Over the weekend, Lizze and I splurged on a roast. I know how that sounds weird but for some people, us included, you splurge when you buy something expensive like a roast. That’s especially true when I’m not even sure that anyone besides Lizze and me, will actually eat it.
I bought everything needed to cook the roast and was going to surprise Emmett while he was gone this past weekend at his grandparents.
Unfortunately, when I went to find the crock pot, which I haven’t used in a while, it was missing.
It was physically gone and not just misplaced.
Turns out, Gavin accidentally chipped the porcelain removable dish and must have thought the entire thing needed to be thrown away.

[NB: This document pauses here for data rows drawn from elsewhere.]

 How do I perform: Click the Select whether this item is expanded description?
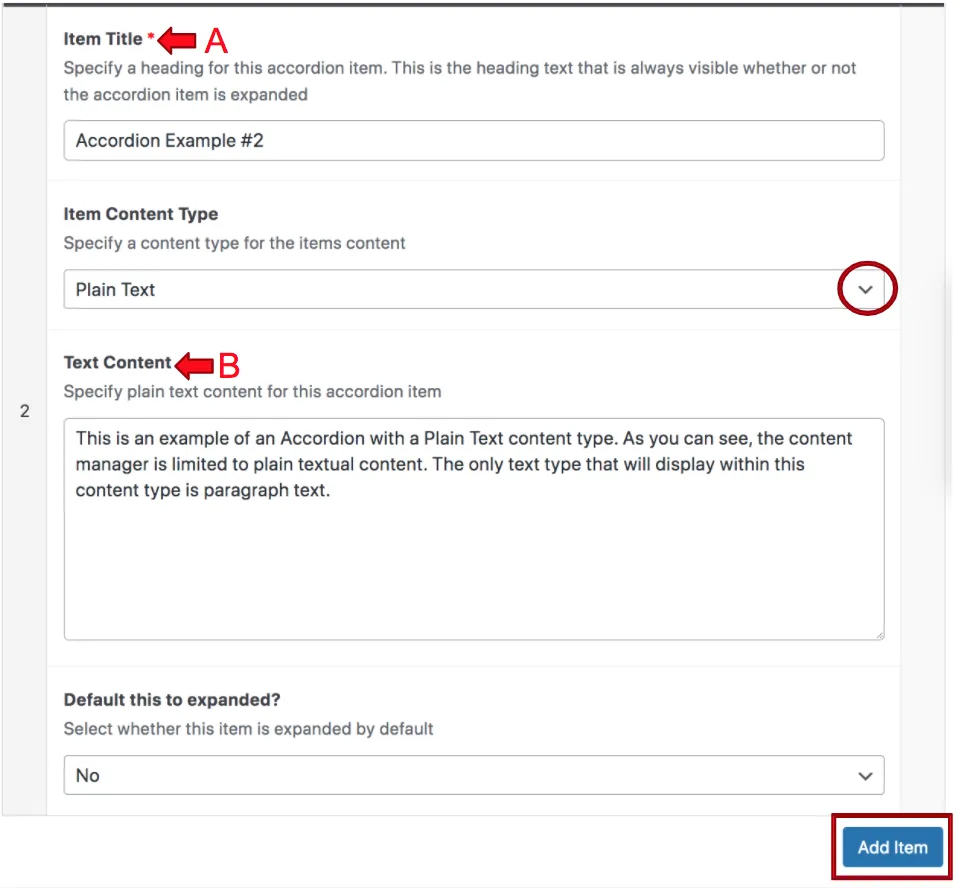point(248,728)
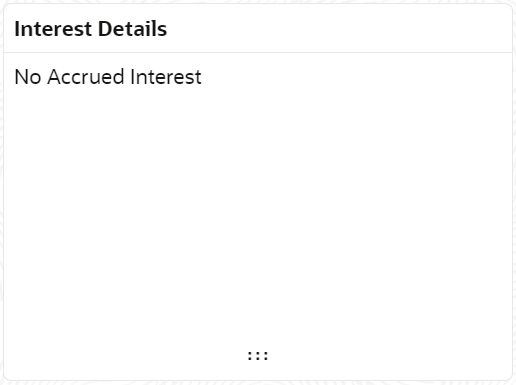Select the six-dot handle below card content
The image size is (516, 385).
258,356
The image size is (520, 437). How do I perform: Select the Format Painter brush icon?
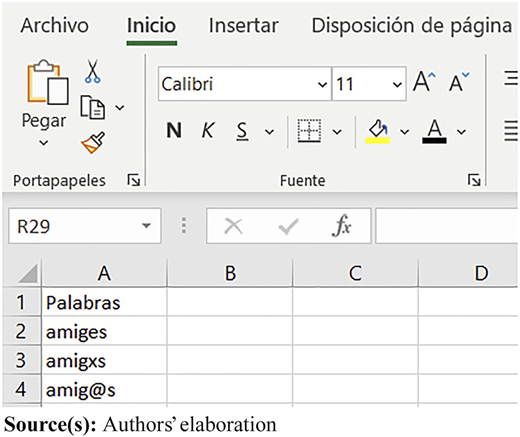click(93, 143)
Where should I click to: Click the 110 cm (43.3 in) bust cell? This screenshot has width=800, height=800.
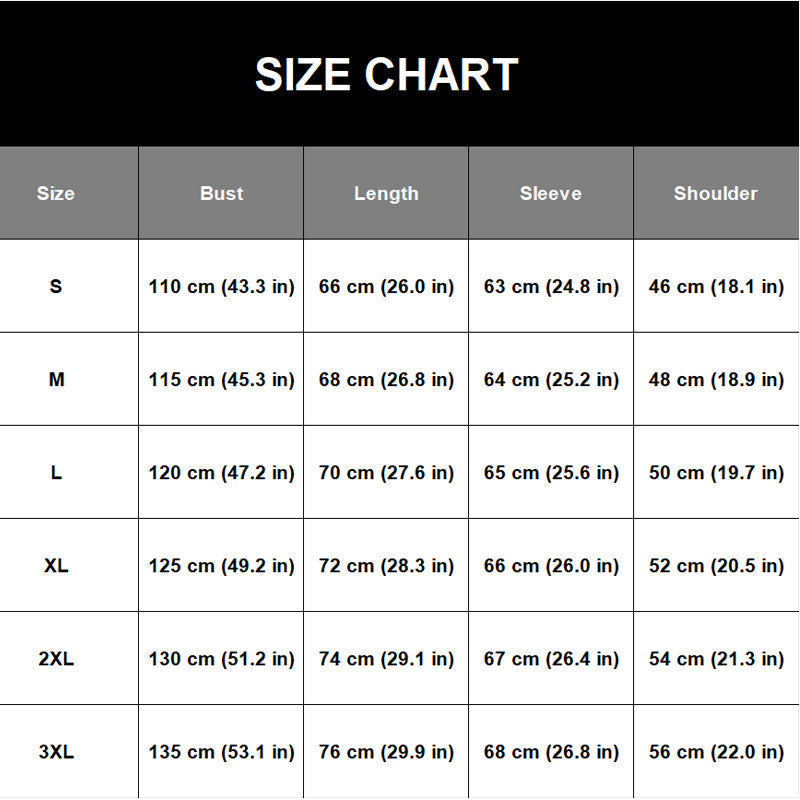(x=221, y=287)
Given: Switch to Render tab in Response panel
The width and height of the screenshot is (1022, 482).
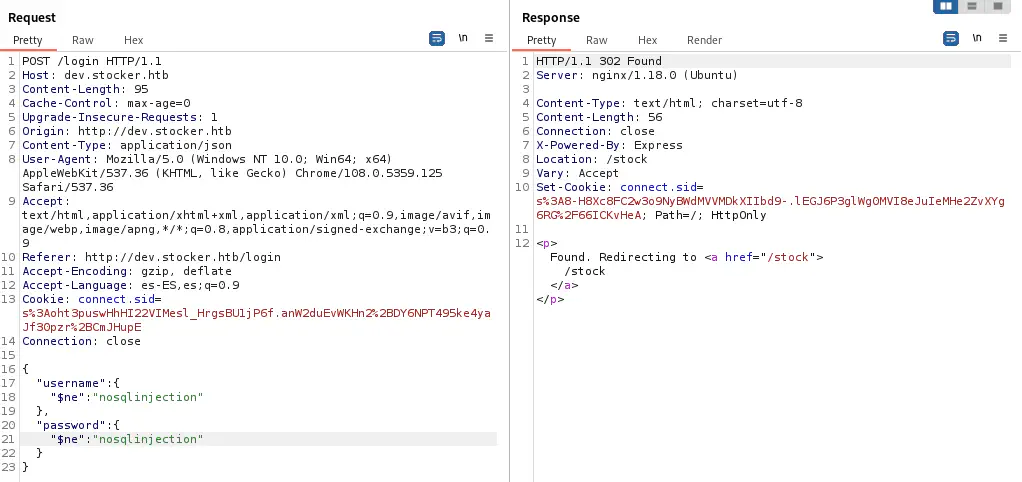Looking at the screenshot, I should tap(704, 40).
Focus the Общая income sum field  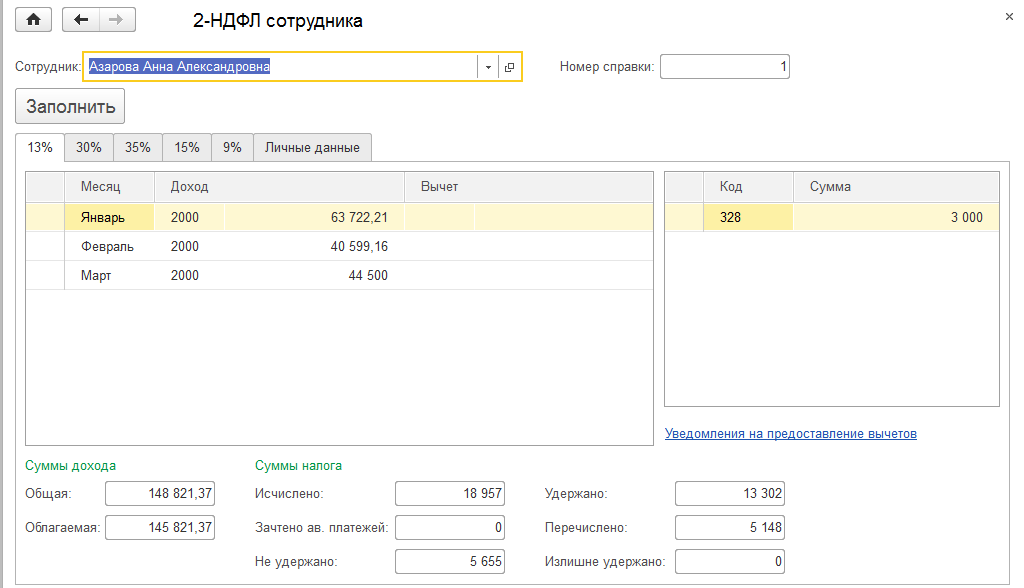click(x=160, y=493)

He didn’t know any better and he thought he was helping. We could have obviously just replaced what was broken but whatever. It is what it is.
When I discovered this, I was pretty frustrated because replacing the entire thing was not in the budget and I wish he would check with us before making decisions like this.
Lizze and I talked about it for a couple of days and she reminded me that her headphones were still broken and needed to be returned to Best Buy under the Geek Squad warranty. We could just not replace the headphones and use the gift card for a new crock pot.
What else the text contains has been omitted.